With the development of urban railway system, the environmental vibration caused by metro operation becomes more and more important. The different types of track systems have great influence on subway vibration, in which the steel spring floating slab track structure is known as the best track structure to reduce the vibration and noise effect This paper has focused on the theoretical modeling and in-situ testing of metro train-steel spring floating slab track coupling interaction.The existing work usually use the beam model or plate model for the dynamic analysis of floating slabs, As well known, the Timoshenko beam model is based on the one dimensional theory and can not consider the effect of the beam width, while the two-dimensional plate theory need very complicated calculations.

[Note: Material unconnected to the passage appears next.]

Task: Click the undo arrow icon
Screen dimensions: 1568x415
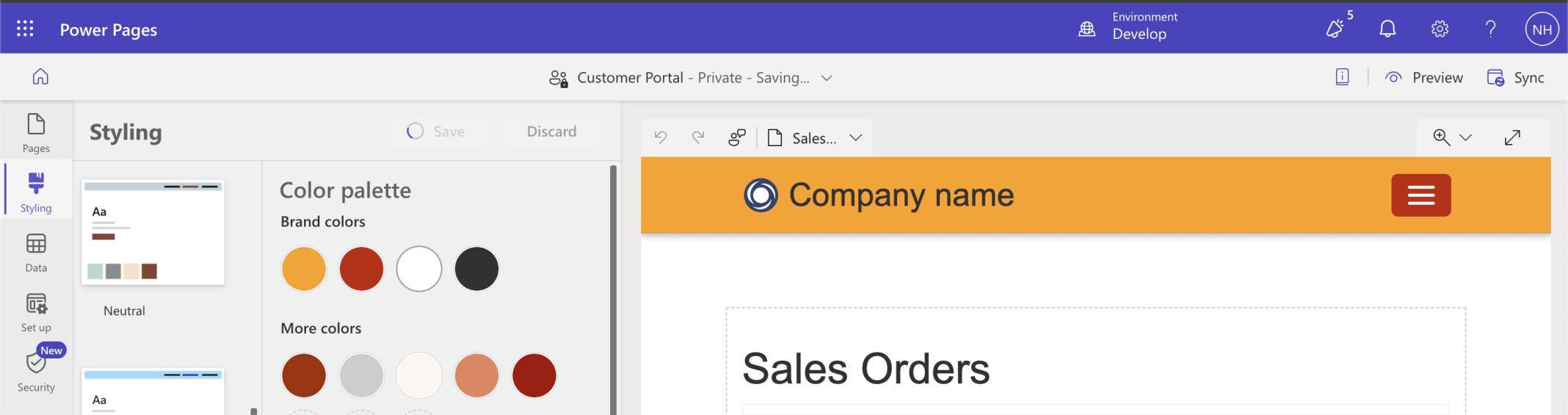Action: click(661, 137)
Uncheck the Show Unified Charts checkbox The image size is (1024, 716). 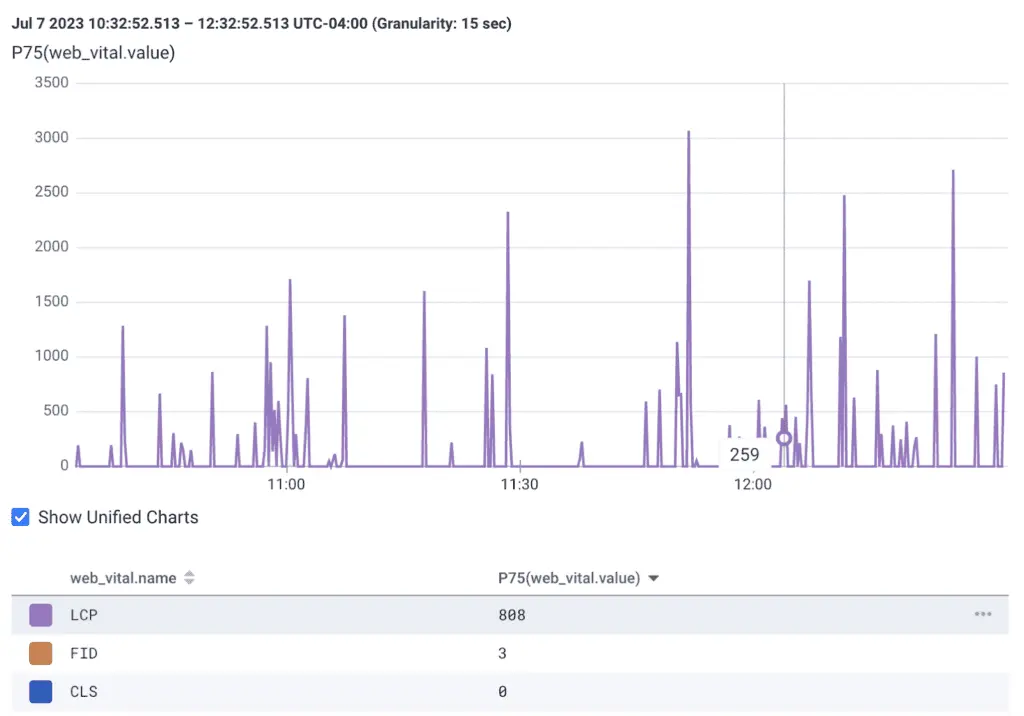coord(20,517)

In the paper we introduce the Mindlin plate-beam theory, which is deduced from the Mindlin plate theory and can consider into it the influence of beam width. The vibration characteristics of a wide beam with or without the Winkler foundation have been investigated here through numerical examples. It can be concluded that the Mindlin plate-beam theory is especially suitable for dynamic analysis of the wide beam structure (or structure of narrow slabs).Second, use the Mindlin plate-beam theory for the modelling of the floating slab, and establish the metro train-floating slab track interaction system. The dynamic equation of the system model is derived. Here, wheel-rail contact is assumed to be linear and elastic, while the subway sleepers and steel springs of the floating slabs are simulated by discrete spring dampers. The modal superposition method is employed and the system equation is transformed into a series of coupling ordinary differential equations. Based on the method of Newmark integration, the dynamic responses of train-track system are finally obtained. The effects of parameters, such as the length and the spring stiffness of the floating slab, the vehicle speed, on the dynamic responses of the system are also analyzed. Finally, an in-situ test is performed based on a steel spring floating slab track at Hangzhou. The accelerations of rail and the floating slabs are measured. Through the analysis of the data, the vibration acceleration magnitudes, frequency distribution and Z vibration level of rail and the floating slab are calculated. This test prove that the floating slab track have an excellent vibration isolation performance.